| YOUR GOAL |
The lines to return are those below that contain the word "black".

• • •

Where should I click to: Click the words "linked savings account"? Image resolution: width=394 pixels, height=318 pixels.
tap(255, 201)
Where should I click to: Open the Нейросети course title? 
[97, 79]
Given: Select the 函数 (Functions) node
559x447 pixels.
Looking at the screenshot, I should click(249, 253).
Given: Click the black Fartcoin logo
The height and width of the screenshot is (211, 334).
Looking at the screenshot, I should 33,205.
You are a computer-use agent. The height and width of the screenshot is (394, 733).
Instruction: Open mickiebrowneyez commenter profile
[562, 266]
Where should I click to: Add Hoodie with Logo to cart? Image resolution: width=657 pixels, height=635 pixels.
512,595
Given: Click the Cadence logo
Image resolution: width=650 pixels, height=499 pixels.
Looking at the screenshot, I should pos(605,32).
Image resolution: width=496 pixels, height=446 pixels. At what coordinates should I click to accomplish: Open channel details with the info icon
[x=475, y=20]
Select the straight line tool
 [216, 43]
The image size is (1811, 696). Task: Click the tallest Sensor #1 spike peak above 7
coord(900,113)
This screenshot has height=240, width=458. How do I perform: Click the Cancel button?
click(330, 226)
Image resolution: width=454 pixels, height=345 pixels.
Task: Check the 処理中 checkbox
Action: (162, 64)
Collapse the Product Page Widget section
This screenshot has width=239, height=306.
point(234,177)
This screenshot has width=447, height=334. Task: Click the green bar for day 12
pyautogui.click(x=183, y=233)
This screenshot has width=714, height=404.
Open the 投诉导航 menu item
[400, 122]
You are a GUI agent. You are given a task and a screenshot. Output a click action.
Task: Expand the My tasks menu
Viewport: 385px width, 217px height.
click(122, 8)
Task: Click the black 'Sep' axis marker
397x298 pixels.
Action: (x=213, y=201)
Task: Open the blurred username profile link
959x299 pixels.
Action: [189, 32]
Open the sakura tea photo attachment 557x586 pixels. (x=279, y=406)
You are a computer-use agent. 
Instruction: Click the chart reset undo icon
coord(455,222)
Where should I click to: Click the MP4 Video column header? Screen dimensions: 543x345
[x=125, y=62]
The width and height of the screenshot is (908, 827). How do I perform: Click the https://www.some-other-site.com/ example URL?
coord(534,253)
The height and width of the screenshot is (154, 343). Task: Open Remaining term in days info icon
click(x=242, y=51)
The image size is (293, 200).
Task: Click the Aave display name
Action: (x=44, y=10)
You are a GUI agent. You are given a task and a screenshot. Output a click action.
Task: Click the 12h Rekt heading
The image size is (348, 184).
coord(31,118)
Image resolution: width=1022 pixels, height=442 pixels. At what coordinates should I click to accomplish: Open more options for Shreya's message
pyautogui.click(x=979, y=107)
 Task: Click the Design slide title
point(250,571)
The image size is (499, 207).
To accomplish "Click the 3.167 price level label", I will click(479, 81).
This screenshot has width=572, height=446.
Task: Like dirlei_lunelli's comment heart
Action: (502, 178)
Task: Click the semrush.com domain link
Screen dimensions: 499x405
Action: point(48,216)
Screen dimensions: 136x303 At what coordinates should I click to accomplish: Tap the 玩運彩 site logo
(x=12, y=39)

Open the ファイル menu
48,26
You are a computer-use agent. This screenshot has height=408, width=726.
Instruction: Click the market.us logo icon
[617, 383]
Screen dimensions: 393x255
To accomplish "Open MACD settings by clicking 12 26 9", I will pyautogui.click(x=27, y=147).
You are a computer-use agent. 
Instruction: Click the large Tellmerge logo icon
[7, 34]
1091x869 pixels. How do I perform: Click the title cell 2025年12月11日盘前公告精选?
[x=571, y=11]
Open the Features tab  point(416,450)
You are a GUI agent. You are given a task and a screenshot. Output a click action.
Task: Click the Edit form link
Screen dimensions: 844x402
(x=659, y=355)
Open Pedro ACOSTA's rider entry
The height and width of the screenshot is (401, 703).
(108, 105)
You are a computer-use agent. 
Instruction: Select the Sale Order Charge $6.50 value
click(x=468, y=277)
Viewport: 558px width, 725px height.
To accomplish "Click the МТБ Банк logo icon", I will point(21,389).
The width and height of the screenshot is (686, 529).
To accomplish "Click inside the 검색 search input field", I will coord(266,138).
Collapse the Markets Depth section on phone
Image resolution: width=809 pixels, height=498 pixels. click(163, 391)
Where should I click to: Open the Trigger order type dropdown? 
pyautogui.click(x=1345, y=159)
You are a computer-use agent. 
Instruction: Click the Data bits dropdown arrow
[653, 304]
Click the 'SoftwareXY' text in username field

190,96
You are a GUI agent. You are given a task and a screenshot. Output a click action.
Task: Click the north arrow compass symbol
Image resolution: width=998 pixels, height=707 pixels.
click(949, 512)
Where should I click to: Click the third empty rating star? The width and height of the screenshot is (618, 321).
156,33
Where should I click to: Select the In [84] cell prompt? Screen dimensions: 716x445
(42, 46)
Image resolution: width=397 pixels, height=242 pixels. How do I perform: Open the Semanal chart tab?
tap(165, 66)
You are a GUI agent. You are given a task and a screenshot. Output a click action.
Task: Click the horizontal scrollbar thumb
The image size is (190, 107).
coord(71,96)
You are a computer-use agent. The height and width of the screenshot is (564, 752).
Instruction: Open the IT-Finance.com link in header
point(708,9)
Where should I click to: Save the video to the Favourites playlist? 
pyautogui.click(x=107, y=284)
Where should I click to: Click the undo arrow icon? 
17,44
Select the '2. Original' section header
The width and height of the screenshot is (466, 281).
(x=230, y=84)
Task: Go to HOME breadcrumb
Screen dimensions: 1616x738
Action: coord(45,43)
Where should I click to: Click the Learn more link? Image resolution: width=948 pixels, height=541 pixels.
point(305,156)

• • •

| ANSWER FOR THIS EXERCISE |
Given: Click the black Fartcoin logo
Task: Click the black 'Sep' axis marker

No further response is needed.